▶ _ENTNOMMENER TEXT_:
↓↓↓

Urlaub, maßlos!

Urlaub, maßlos!

Wer abnehmen will, sollte sich regelmäßig auf die Waage stellen. Wer sich immer zu viel vornimmt, sollte checken, welche Tätigkeit wie viel Zeit benötigt. Aber ob die Messerei immer eine gute Idee ist? Wohin ich gucke: Quälerei, Zählerei.

 

Jeder Tag ist letztlich ein Messvorgang, und das startet entsetzlich früh im Leben. Spätestens wenn ein Kind in Kita oder Schule kommt, wird es zum Objekt permanenter Zeitmessung: „Trödel nicht, um 8 Uhr musst du da sein!“ Ein paar Minuten Zugabe, ein paar Momente Zugeständnis an den Takt eines Kindes, und das Leben von Eltern und Kindern wäre so viel leichter!

 

Jeden Morgen sehe ich nach, welche Termine den Tag unterteilen. Schulkinder, Studierende, Arbeitende – alle leben nach einem vorgegebenen Takt. Am Abend ist endlich Ruhe, und schon rechnet man aus, auf welche Zeit der Wecker für den nächsten Morgen gestellt werden muss.

 

Smartphone, Computer, Auto – lauter weitere Messmaschinen. Über vielen Online-Artikeln steht, wie viele Minuten ich für die Lektüre brauchen werde. Fast automatisch zähle ich mit, wie viel Geld ich noch zur Verfügung habe, wie viel Zeit bleibt bis zur nächsten Verpflichtung, wie viele Kilometer bis zur nächsten Tankfüllung, wie viele Mal das Telefon klingelt, bis ich abhebe. Der Alltag ist ein Fest der Messtechnik, ein Räderwerk des Zählens.

↑↑↑

▶ _GESAMMELTES MATERIAL_:
↓↓↓

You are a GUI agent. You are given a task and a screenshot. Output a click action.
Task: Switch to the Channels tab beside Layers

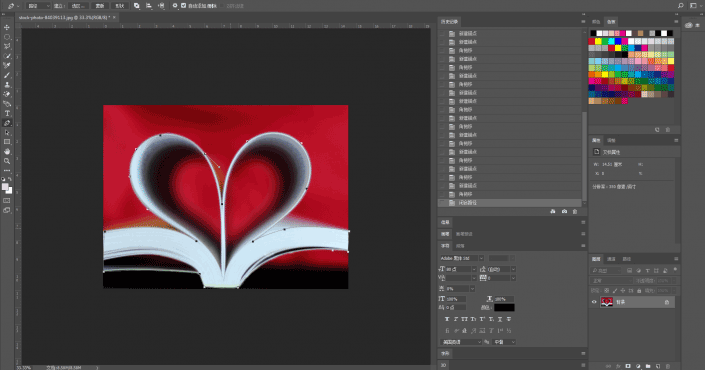[x=611, y=259]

↑↑↑

▶ _GESTELLTE AUFGABE 1_:
Beantworte diese Fragen zum Text „Urlaub, maßlos!“:
(a) Um wie viel Uhr muss das Kind laut dem Zitat da sein?
(b) Was sieht die Ich-Person jeden Morgen nach?
(c) Welche drei Geräte werden als weitere Messmaschinen genannt?
▶ _GESTELLTE AUFGABE 2_: Bearbeite im Text „Urlaub, maßlos!“ den Abschnitt von „Wer abnehmen will, sollte“ bis „so viel leichter!“ und setze dabei „Plackerei“ an die Stelle von „Quälerei“.
▶ _GESTELLTE AUFGABE 3_: Nenne alle Dinge, die die Ich-Person laut dem Text „Urlaub, maßlos!“ fast automatisch mitzählt.
Die Zeilen werden hier nicht gebraucht.

▶ _SCHRIFTLICHE ANTWORT 1_:
(a) Um 8 Uhr.
(b) Welche Termine den Tag unterteilen.
(c) Smartphone, Computer und Auto.

▶ _SCHRIFTLICHE ANTWORT 2_:
Wer abnehmen will, sollte sich regelmäßig auf die Waage stellen. Wer sich immer zu viel vornimmt, sollte checken, welche Tätigkeit wie viel Zeit benötigt. Aber ob die Messerei immer eine gute Idee ist? Wohin ich gucke: Plackerei, Zählerei.

 

Jeder Tag ist letztlich ein Messvorgang, und das startet entsetzlich früh im Leben. Spätestens wenn ein Kind in Kita oder Schule kommt, wird es zum Objekt permanenter Zeitmessung: „Trödel nicht, um 8 Uhr musst du da sein!“ Ein paar Minuten Zugabe, ein paar Momente Zugeständnis an den Takt eines Kindes, und das Leben von Eltern und Kindern wäre so viel leichter!

▶ _SCHRIFTLICHE ANTWORT 3_:
- wie viel Geld noch zur Verfügung steht
- wie viel Zeit bis zur nächsten Verpflichtung bleibt
- wie viele Kilometer es bis zur nächsten Tankfüllung sind
- wie viele Male das Telefon klingelt, bis abgehoben wird